Em primeiro lugar, a empresa deve se preocupar em gerenciar suas práticas de negócio e aspectos de governança, estabelecendo com clareza papéis e responsabilidades, estruturando seus comitês de ética e conduta e os códigos de procedimentos, que devem ser comunicados e operacionalizados com eficiência. A segunda etapa compreende, entre outros pontos, trabalhar nos aspectos culturais das organizações e entender os riscos mapeando os processos que causam a maior exposição da empresa, o que deve ser acompanhado de treinamentos dos colaboradores e reforço das mensagens, principalmente, vindas da alta administração, o chamado tone at the top.

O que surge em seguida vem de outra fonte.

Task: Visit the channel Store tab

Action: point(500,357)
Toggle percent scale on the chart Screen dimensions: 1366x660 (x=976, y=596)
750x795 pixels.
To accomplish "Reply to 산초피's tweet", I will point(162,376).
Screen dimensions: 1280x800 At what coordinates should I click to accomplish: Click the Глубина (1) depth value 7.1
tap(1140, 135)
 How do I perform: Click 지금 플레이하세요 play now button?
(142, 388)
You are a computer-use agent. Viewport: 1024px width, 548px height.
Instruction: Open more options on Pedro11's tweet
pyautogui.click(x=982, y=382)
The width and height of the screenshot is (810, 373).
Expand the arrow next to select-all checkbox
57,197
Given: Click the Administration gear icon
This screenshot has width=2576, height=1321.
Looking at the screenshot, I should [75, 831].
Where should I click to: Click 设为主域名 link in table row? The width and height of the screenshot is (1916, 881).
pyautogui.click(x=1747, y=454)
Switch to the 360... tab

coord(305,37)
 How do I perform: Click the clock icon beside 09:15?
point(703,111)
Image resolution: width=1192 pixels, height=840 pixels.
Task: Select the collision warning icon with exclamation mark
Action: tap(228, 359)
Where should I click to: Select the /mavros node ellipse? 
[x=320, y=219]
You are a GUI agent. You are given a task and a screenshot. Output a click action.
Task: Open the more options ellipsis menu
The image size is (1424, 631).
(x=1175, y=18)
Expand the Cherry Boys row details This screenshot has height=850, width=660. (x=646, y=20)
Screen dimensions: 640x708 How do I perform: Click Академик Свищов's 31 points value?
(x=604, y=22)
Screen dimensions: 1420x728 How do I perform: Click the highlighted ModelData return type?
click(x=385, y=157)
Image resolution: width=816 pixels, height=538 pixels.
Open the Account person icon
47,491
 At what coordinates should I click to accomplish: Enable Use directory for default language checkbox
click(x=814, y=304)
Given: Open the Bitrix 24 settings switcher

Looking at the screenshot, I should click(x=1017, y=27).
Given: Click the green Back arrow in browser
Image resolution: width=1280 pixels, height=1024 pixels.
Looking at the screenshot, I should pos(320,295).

Na terceira fase, a organização deve se preocupar em mitigar os riscos adotando linhas de defesa, como respostas regulatórias a incidentes de conduta; auditoria interna com foco em gestão de conduta e prevenção a perda; apuração de relatos feitos em canais de denúncias; políticas de consequências e até mesmo a realização de entrevistas demissionais com maior aprofundamento. Por fim, entram tecnologia e soluções de data analytics, para dar mais inteligência e eficiência aos processos, já na fase de evolução, inclusive com a criação de modelos preditivos.